Das nördliche Kreuzberg um den Heinrichplatz und der Oranienstraße ist inzwischen eher Kultur- und Modemeile mit entsprechend angehobener Gastronomie. Hier tummelten sich Samstag tausende Anwohner, Touristen und Partyfreaks. Sie haben schon seit Jahren keinen Bock mehr auf Qualm, CS-Gas mit brennenden Barrikaden.
So hat sich der Protest, wenn man es so nennen will, bzw. die „Revolutionäre 1. Maidemo“ der Linksautonomen Gruppen dieses Jahr in den südlichen Stadtteil verlagert. Dorthin soll auch das neue Drogentherapiecenter vom „Kotti“ verlagert werden und noch südlicher hinter dem „Görli“ wird die Verlängerung der A 100 immer bedrohlicher. Mediaspree ist weiterhin ein Reizthema, da etliche Kulturstätten und Naturressourcen wegfallen, wenn das gesamte Gebiet an beiden Spreeufern ausgebaut wird. Die Bar 25 rechnet endgültig mit ihrer Schließung im nächsten Jahr !
Aber eine Revolution setzt zumindest breiten Rückhalt der Anwohnermassen in diesem Stadtteil voraus. Schon die 68er sprachen dazu „vom Fisch im fließenden Wasser“; erreichte diesen Rückhalt in der vitalen Bevölkerung allerdings auch nur zu den Anfängen der Hippiebewegung.

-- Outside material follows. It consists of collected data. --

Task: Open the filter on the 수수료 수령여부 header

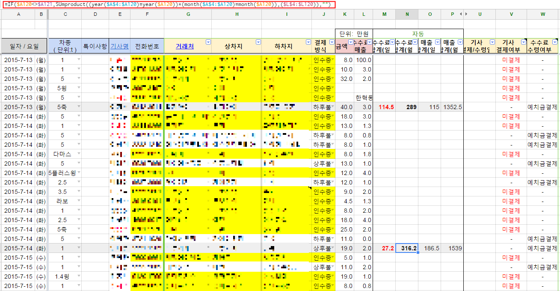Action: click(x=555, y=42)
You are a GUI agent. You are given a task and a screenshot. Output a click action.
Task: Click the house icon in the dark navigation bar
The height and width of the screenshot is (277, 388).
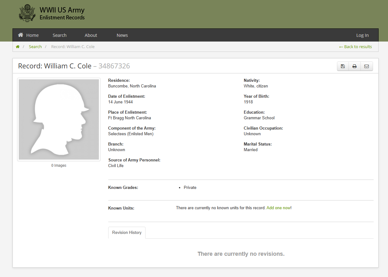tap(21, 35)
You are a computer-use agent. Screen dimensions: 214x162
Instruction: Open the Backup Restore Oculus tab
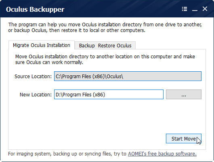[x=105, y=45]
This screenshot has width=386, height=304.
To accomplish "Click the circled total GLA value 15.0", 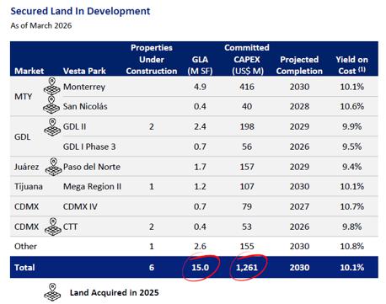I will 201,267.
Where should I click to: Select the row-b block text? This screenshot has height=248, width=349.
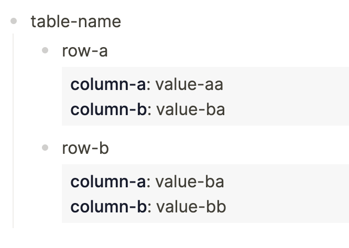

Also feierte sich am 1. Mai 2010 die „Revolutionäre Bewegung“ mit immerhin 10.000 TeilnehmerInnen bei der Demo selbst. Das „Wasser dieser Fische“ kam aber nicht aus der Anwohnerschaft, durch Rückhalt, sondern aus den Rohren der Wasserwerfer am Lausitzer Platz. Auch der Barrikadenbau blieb ziemlich aus, da die Anwohner sämtlichen Sperrmüll in den Kellern ließen und nur einige Mülltonnen, dann ein Opfer der Flammen wurden.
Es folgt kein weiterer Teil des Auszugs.